You can specify how nice to make the job with an appropriate command-line argument. Note that many shells implement `nice' as a built-in, and that the syntax can differ from the system-supplied executable. E.g. `nice -10' means the opposite if invoked under `tcsh' when compared to `/bin/nice': it tries to *raise* the job's priority (which only works if you have root privileges).

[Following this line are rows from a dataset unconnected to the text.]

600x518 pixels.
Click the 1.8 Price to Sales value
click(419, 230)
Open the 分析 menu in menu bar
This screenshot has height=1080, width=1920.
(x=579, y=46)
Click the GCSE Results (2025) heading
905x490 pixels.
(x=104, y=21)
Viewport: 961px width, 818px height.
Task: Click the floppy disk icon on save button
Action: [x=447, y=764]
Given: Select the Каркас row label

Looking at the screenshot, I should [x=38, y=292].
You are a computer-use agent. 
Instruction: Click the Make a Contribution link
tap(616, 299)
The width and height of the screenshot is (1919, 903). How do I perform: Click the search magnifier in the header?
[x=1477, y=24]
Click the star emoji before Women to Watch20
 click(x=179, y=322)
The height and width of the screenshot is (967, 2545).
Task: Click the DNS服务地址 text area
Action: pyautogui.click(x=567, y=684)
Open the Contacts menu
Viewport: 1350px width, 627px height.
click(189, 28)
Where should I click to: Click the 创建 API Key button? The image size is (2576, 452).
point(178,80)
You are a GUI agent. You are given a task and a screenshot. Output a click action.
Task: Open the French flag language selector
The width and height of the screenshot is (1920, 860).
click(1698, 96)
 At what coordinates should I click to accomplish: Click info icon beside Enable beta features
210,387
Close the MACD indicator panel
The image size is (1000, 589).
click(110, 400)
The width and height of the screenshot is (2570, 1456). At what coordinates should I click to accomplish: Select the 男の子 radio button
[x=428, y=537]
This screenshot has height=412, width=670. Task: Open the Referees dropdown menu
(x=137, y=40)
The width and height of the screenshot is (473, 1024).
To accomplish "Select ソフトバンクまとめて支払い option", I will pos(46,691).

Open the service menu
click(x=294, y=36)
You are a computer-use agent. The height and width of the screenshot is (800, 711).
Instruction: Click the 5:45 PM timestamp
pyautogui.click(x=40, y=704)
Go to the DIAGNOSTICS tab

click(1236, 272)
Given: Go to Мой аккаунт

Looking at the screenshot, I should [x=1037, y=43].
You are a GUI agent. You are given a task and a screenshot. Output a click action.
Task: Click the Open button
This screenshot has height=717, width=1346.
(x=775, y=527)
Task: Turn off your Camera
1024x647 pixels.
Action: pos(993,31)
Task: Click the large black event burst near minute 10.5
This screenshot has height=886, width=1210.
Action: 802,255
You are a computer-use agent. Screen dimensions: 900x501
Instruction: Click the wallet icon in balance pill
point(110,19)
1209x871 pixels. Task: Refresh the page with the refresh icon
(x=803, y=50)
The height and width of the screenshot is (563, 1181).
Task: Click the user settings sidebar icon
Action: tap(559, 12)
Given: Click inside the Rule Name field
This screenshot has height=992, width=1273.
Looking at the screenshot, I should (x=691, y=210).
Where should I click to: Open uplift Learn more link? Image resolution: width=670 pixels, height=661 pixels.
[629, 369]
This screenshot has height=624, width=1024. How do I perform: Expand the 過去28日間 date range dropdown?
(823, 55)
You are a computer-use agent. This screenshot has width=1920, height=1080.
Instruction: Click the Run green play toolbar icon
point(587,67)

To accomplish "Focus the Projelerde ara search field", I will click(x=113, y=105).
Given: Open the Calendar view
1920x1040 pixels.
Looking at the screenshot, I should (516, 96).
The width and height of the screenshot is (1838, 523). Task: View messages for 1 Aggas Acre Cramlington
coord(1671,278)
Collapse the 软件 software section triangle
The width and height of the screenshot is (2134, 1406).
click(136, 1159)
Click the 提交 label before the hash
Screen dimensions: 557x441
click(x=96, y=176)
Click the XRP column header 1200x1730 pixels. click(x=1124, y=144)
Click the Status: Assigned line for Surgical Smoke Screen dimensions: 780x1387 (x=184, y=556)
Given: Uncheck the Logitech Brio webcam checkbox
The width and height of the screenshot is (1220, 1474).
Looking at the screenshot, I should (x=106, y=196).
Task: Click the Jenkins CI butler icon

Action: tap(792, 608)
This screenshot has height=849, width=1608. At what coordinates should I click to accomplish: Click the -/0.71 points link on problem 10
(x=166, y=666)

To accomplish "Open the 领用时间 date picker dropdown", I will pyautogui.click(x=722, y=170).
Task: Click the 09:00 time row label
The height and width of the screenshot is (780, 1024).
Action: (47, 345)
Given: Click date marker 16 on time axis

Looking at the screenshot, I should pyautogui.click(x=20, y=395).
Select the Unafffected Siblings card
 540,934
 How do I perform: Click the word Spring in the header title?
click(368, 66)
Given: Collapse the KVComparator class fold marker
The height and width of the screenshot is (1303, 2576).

You may wish to modify a job's priority after it starts, if you forgot to `nice' it, or if you didn't realise how long it was going to run for. You can use the `renice' command for this, but you need to know the process ID (ps and top are your friends). If the job contains multiple processes, you will have to renice them all individually (child processes normally inherit their parent's priority, but if the parent's priority is modified later, this does not affect the child).
Note that once a process's priority is lowered, it cannot be raised
again, except by the super user.
Miscellaneous
Some other tools useful for monitoring one's system are `uptime' and `xload'.